His experience in the 110-man security force, he said, gave credence to reports that a “gay lobby” is active in the Vatican.
The former guard recalled being called in the middle of the night by a senior official who invited him into his room.
In another case, he found a bottle of whisky in his room with a visiting card left by a bishop.
A priest, he said, invited him to dinner, saying that the guard would serve afterwards as dessert.
He also claimed that a high official fondled him.
The ex-guard said that he reported the cases to his superiors, complaining of harassment, but received no support for his allegations.
Urs Breitenmoser, a spokesman for the Swiss Guard, told Schweiz am Sonntag that “the rumour of a homosexual network in the heart of the Vatican was not a problem”.
Moser said the preoccupations of the guards were “above all religious and military”.

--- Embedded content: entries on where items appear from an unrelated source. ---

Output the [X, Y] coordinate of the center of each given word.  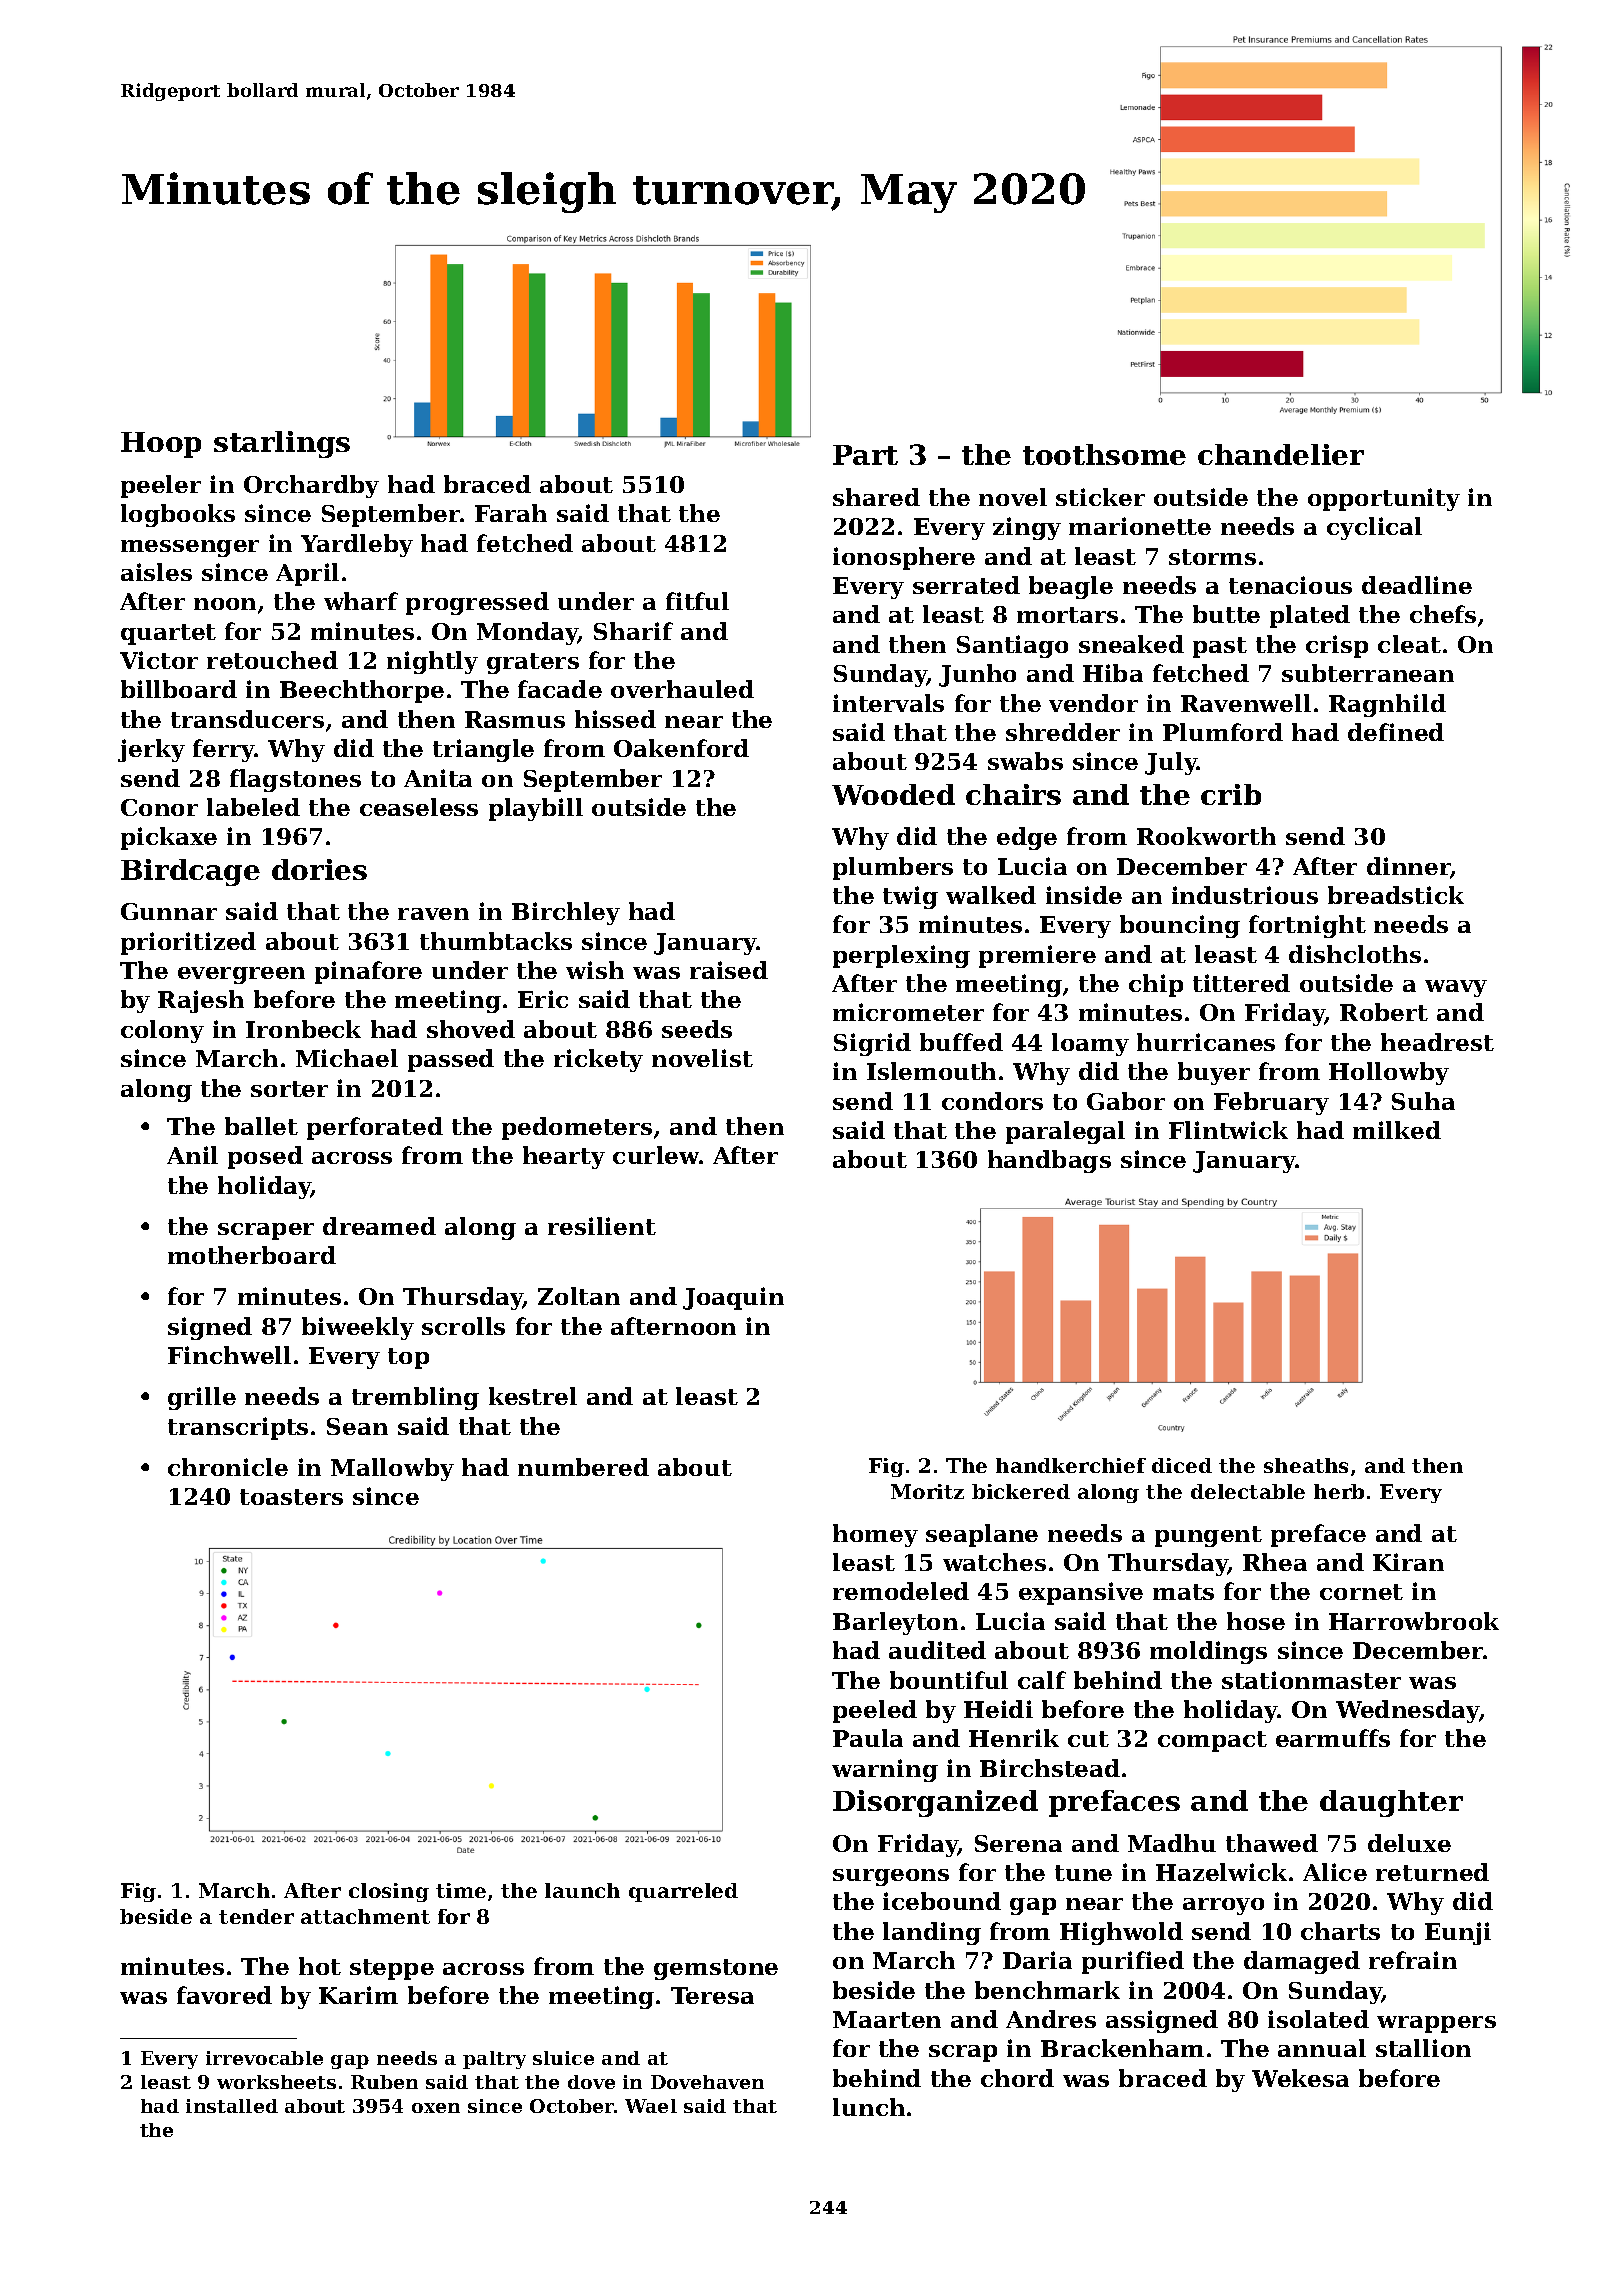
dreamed [379, 1226]
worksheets [276, 2082]
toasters [291, 1497]
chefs [1443, 614]
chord [1017, 2078]
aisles [156, 572]
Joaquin [733, 1298]
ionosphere [904, 558]
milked [1397, 1130]
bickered [1021, 1491]
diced [1182, 1465]
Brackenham [1122, 2048]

But the ex-guard said his experience had shaken his belief in the church.
He said he could not understand the “hypocrisy” of those who oppose sex outside of marriage and support the excommunication of divorcees.
In November, current Pope Francis said at a news conference that he wouldn’t judge priests for their sexual orientation.
“If someone is gay and he searches for the Lord and has good will, who am I to judge?” the pope said.
“We shouldn’t marginalize people for this,” he added.
“They must be integrated into society.”
Francis said that gay priests should be forgiven and their sins forgotten in a shift from his predecessor Pope Benedict XVI who ruled that gays should not be priests.
The Swiss Guard was shaken earlier by a gay controversy at the Vatican in 1998 when its commander Alois Estermann and his wife were shot dead by young guard Cédric Tornay, who later turned the gun on himself.
According to a book about the Vatican by British journalist John Follain, Tornay and Estermann had a homosexual affair.
Estermann subsequently had a relationship with another guard and refused to award a three-year service medal to Tornay, which led the guard to kill him, Follain maintains.
Last July, an Italian weekly reported that Battista Ricca, appointed by Pope Francis to a top position at the Vatican bank, had had sexual relations with a Swiss army officer, amongst others.
A Vatican spokesman dismissed the report as “not credible”.